Pour échapper à cet enfermement, à cette pensée ordinaire née de la paresse, il faut exiger une connaissance élaborée nous dit le sociologue français François Dupuy (2), qui dans son essai sur la faillite de la pensée managériale, qui bénéficiera prochainement d'une fiche de lecture, accuse les managers d'avoir une culture générale bien trop défaillante au regard de la complexité des organisations et de celle des comportements humains. Aussi cette qualité de culture exigée ne peut-être obtenu que par un désir d'imiter les hommes et les femmes les plus vertueux. Le mimétisme bien orienté nous impose donc de choisir, suivant la raison, Platon plutôt que l'auteur d'Harry Potter, Wagner plutôt qu'un chanteur de variété, Michel-Ange plutôt que Bastiat, le château de Versailles plutôt qu'un parc d'attraction, le Louvre plutôt qu'un grand magasin, une émission littéraire plutôt qu'une émission de télé-réalité, un verre de bourgogne plutôt qu'une canette de soda et des mocassins plutôt que des tennis.
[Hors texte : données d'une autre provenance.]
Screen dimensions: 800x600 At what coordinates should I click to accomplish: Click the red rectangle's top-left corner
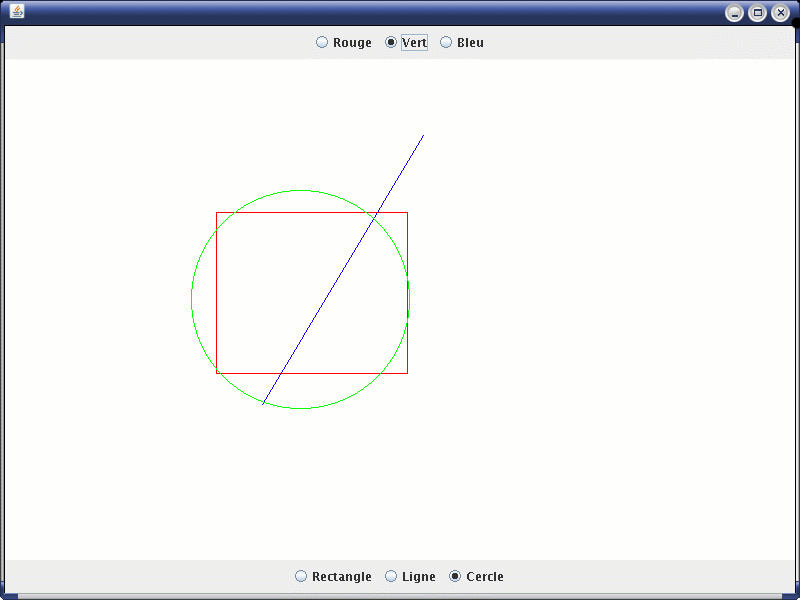pyautogui.click(x=217, y=212)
Si au quotidien l'on s'applique à juger de la valeur des choses que l'on côtoie et que par la suite on ne sélectionne que les plus vertueuses d'entre elles, indéniablement elles nous élèveront en proportion de la charge bénéfique qu'elles contiennent. C'est constituer une idée précise de l'idéal tout en discernant ce qui s'en éloigne. Ainsi, si nous nous attardons sur des valeurs de moindre importance, dites dérisoires, ces mêmes valeurs nous affaisseront lamentablement sans pour autant que l'on en prenne conscience. Seule la raison, nous dit Spinoza, à travers l'entendement, peut nous faire distinguer la valeur d'une chose et sans cette effort de la part de l'être, celui-ci tombe dans une paresse intellectuelle et spirituelle qui l’entraîne inévitablement, à part bien entendu la grâce spéciale de Dieu, dans le chaudron infernal après sa mort.
Cette fournaise promise à l'âme si elle n’échappe pas à sa condition charnelle est formidablement développé dans l'ouvrage inachevé de Thomas More, Mise en garde avant l'enfer. Indéniablement Spinoza oeuvre à sa manière à cette édification de l'âme qui doit absolument trouver le salut par la vertu. Aussi les 32 (XXXII) chapitres feront office de complément aux mises en gardes de Thomas More.